Zur Monstrosität der Zeit

Haben wir uns in der letzten Ausgabe mit Monstro­sitäten der Philosophie beschäftigt, so ist nunmehr die Monstrosität unserer Zeit westlich-industrieller Zeit­taktrechnung Thema. Die Abwehr zunehmender Hilflosigkeit erheischt ein Verstehen der Epoche, doch die scheint sich nicht auf sich verstehen zu wol­len. So verhalten sich Tat und Absicht rudimentär zu­einander, im Banne gegenseitigen unendlicheren Begehrens, wie nahe auch immer sich die Protago­nistInnen sein mögen.

 

Unheimlicher und feiner noch tickt das Jahrhundert seinem Ende entgegen. Die Komplizenschaft der großen Übersicht, der großen humanen Verspre­chungen mit den rechnerversorgten Kommandan­turen der Nützlichkeit macht die pathetische Rede von Würde und Ehre, die Nachricht von diesem und jenem, zur zynischen Verwaltungsvorschrift heroischer Opferungen. Den Showplatz Seoul trennt vom Opfer terroristischer Staats-Medien-Macht nur die fehlende Einsicht in die Erzeugungsweise kollek­tiver Hysteria, deren zusammengeschaltete Egois­men (kollektiven) Widerstand nur als Bedrohung mitten in der 'Gefährlichkeit der großen Ebene' identifizieren können. Das sich in hoffnungslose Ver­lassenheit zurückgezogene Gesicht der Silke B. anzu­beten und die Hungernden in ihrem Opfer-Sein Opfer gewesen sein zu lassen, sind die erwünschten Effekte tabuierter zwischengeschalteter, serieller Multiplikatoren unter einer Diktatur von Symbolen. In der Gewalt der Technologien gebären die Träume des antizipierten Übermenschen Überbietungsphan­tasien des Ausnahmezustandes in dem nichts mehr geht, aber alles möglich zu sein scheint in Bildern apokalyptischen Terrors, in denen das scheiternde Verlangen nach sich im Prozeß der Abschaffung der Individuen in tödlich aggressiver Manier nachvoll­zogen wird. Der unnahbaren Attraktivität entspricht die unverletzbare Durchschlagskraft.

 

Die materielle Produktion gewinnt im Konkurrenz­kampf der Beschleunigung den Status eines legitimen Krieges frei florierender Ideen. Im permanenten Bildwechsel verschwindet jeglicher Zusammenhang, die Gegenwart dehnt sich ins Unendliche und ver­schwindet, denn nichts bleibt, warum nichts zu ent­scheiden ist.
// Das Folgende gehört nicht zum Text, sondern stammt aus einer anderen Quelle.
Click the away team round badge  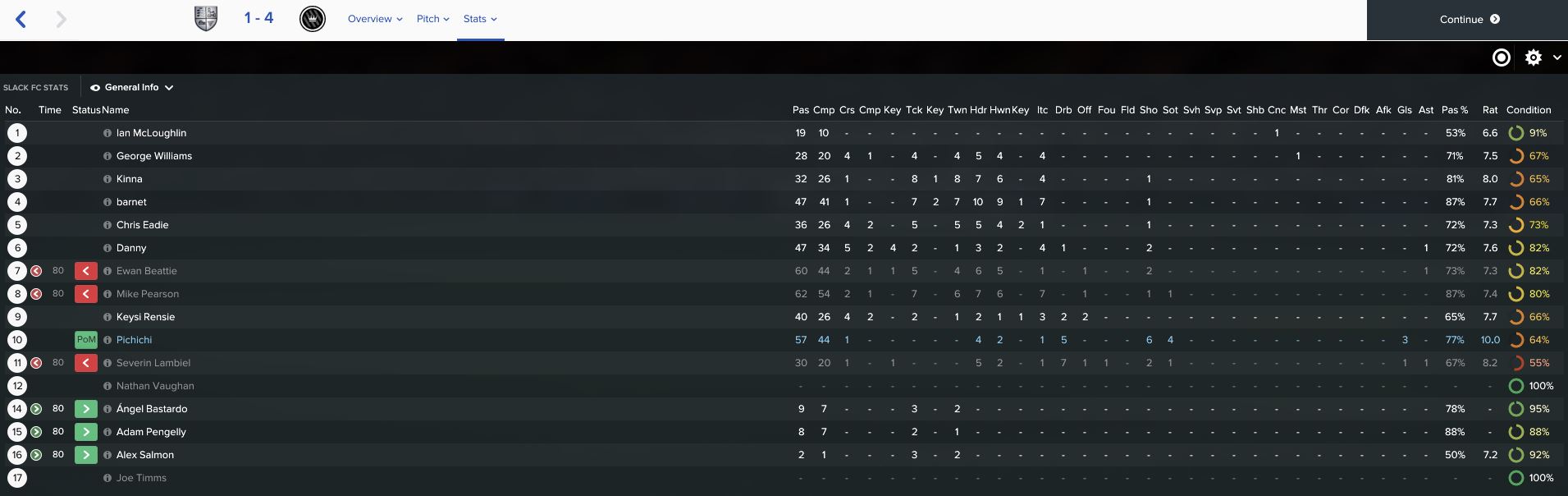(x=313, y=18)
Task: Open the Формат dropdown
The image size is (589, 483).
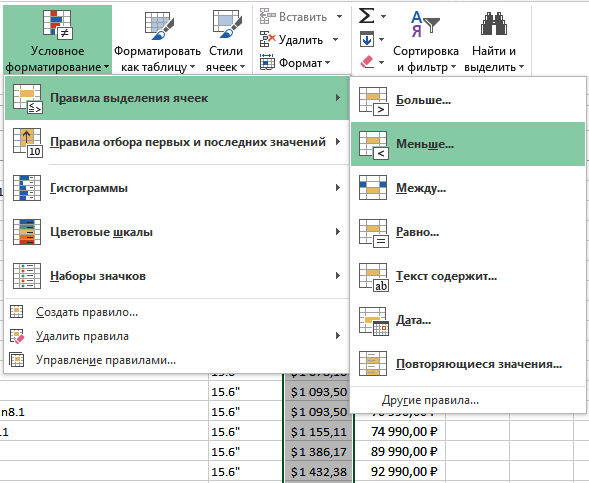Action: point(294,62)
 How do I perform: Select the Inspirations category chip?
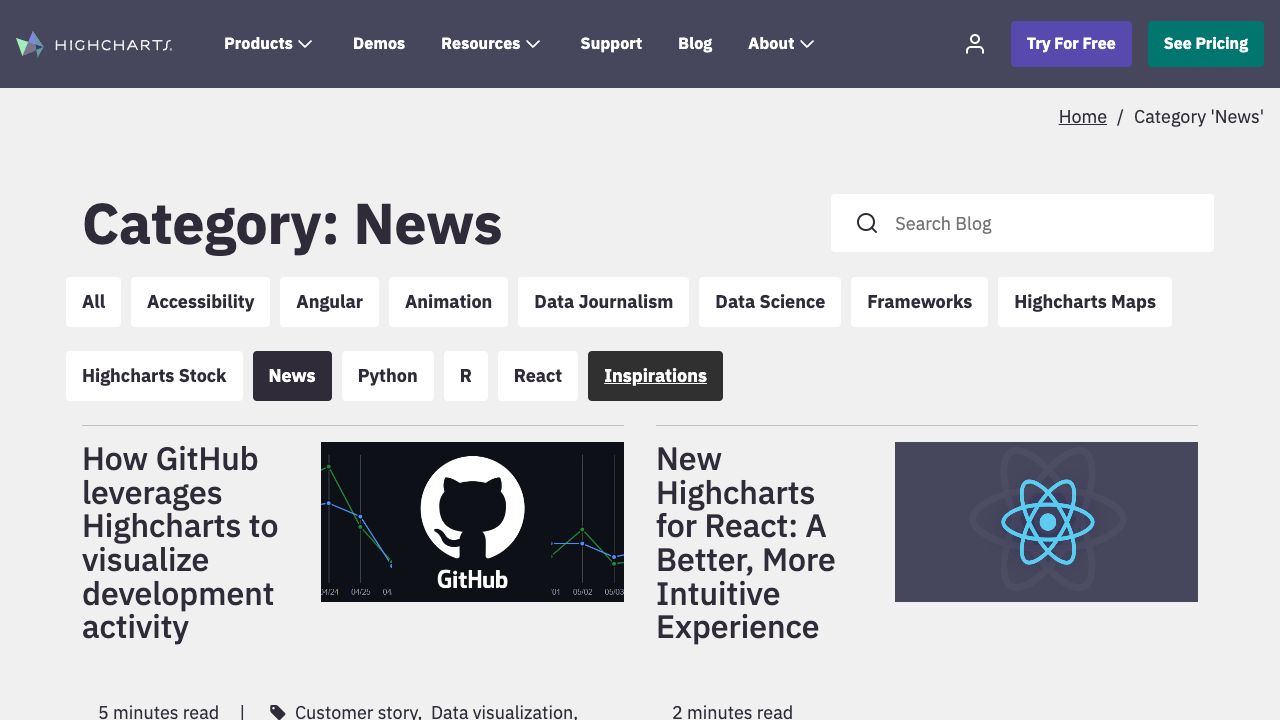tap(655, 376)
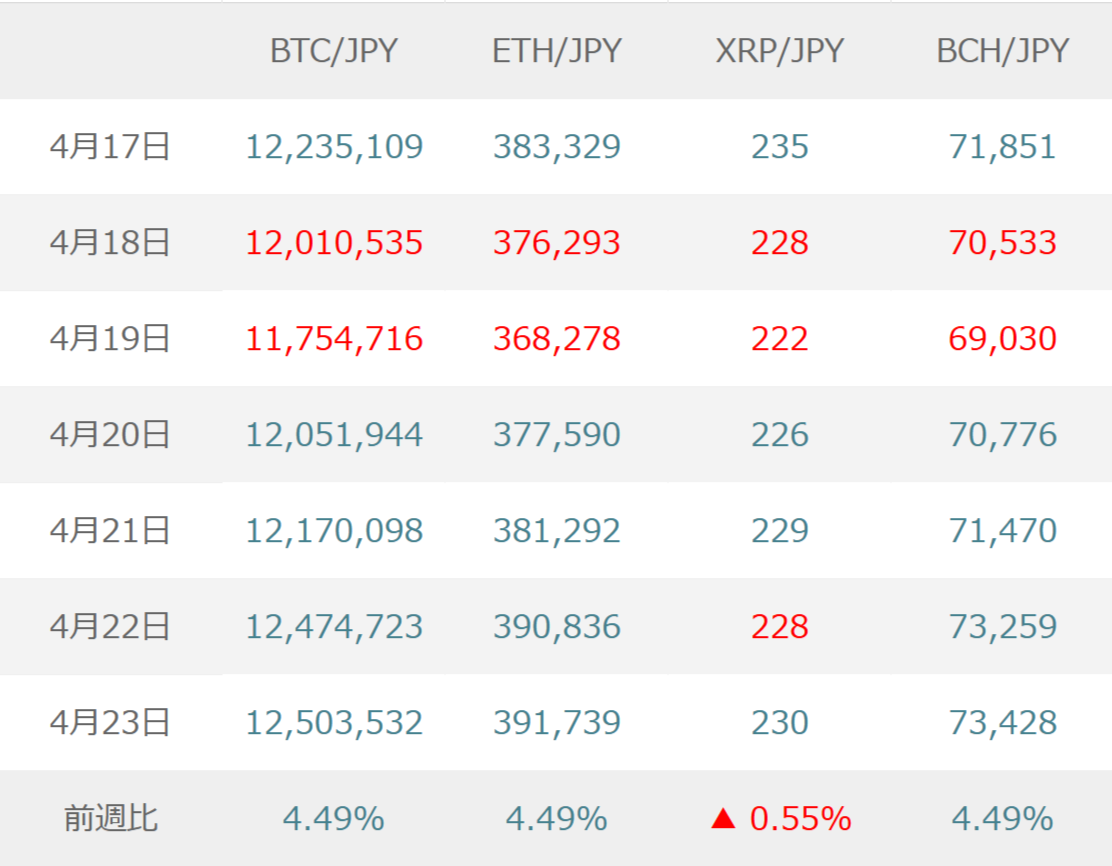The width and height of the screenshot is (1112, 866).
Task: Click the red triangle beside 0.55%
Action: (723, 820)
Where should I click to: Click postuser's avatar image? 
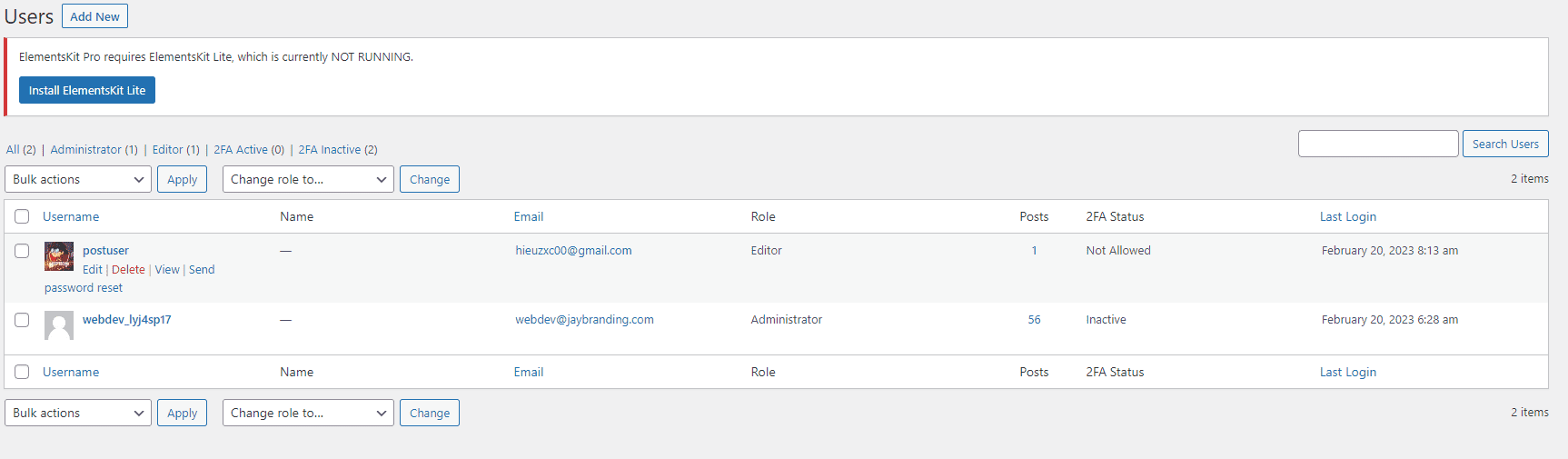pos(59,256)
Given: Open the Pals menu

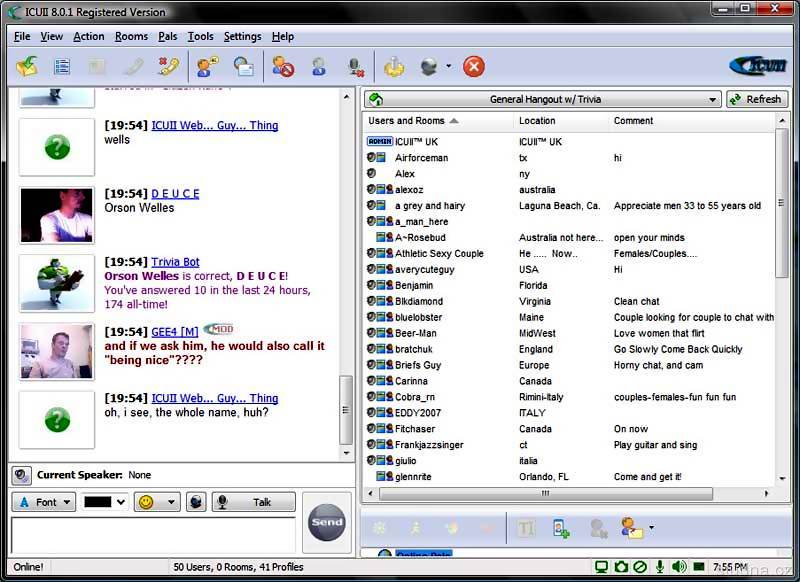Looking at the screenshot, I should [167, 36].
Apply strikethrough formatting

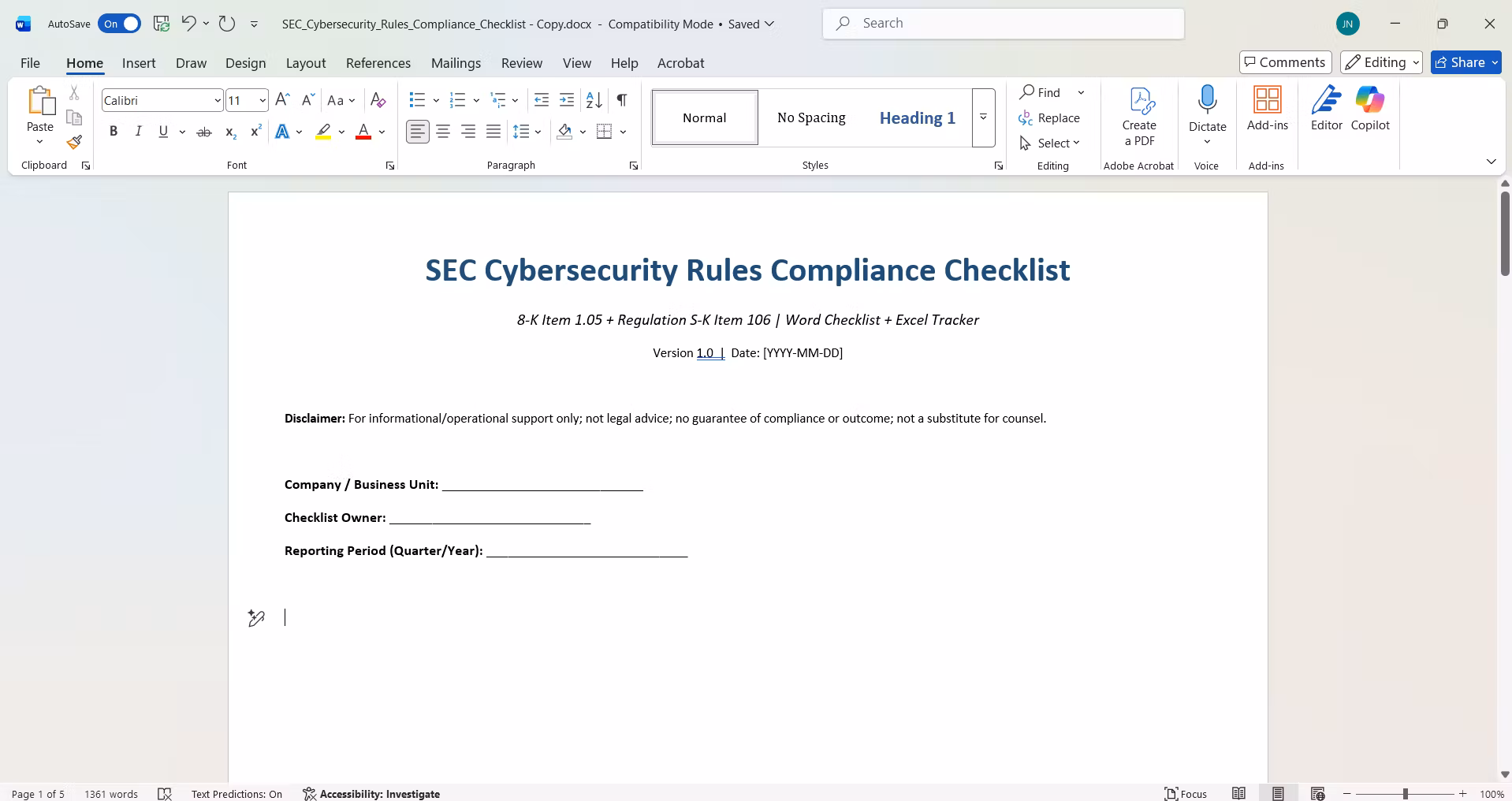(x=204, y=132)
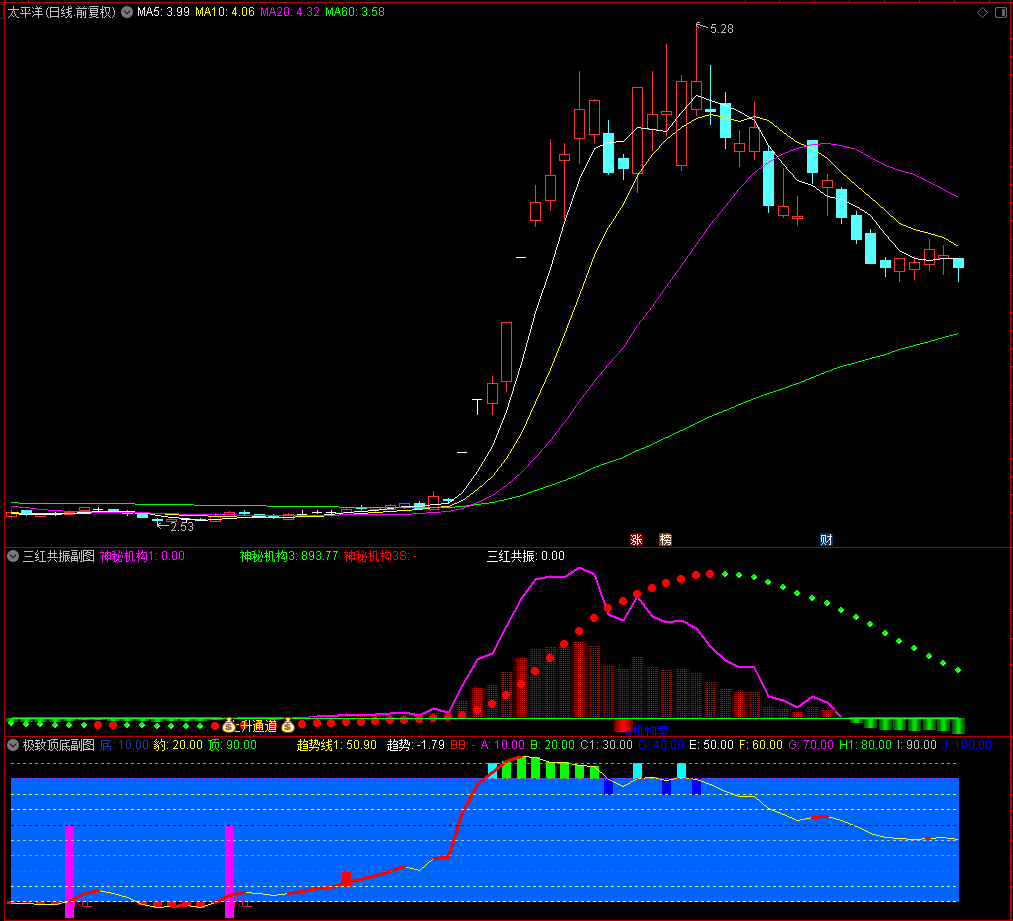Open the 极致顶底副图 indicator dropdown
Screen dimensions: 1013x921
coord(13,745)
Die Herstellung unendlich geteilter dis­parater Bedürfnisse führt zum orientierungslosen Dezisionismus. Die scheinbar irrealen täglichen Kriege finden statt im Zuge der Abschaffung jeg­lichen kollektiven Gedächtnisses. Daher der Drang des partikularen, bornierten Bewußtseins, sich noch mit der grausamsten Handlung ein Monument zu er­stellen. Umgekehrt ist das Versprechen der New­AgerInnen 'Alles wird gut', ebenso wie der Fatalis­mus eines 'Es geht eh zu Ende', so zeitlos, wie nur irgend jemand in Askese völlen kann.

 

Die Texte dieses Heftes sind Beiträge zur Monstrosität der Zeit, wie sie Schlag­lichter zum Projektthema 'Notwehr' werfen.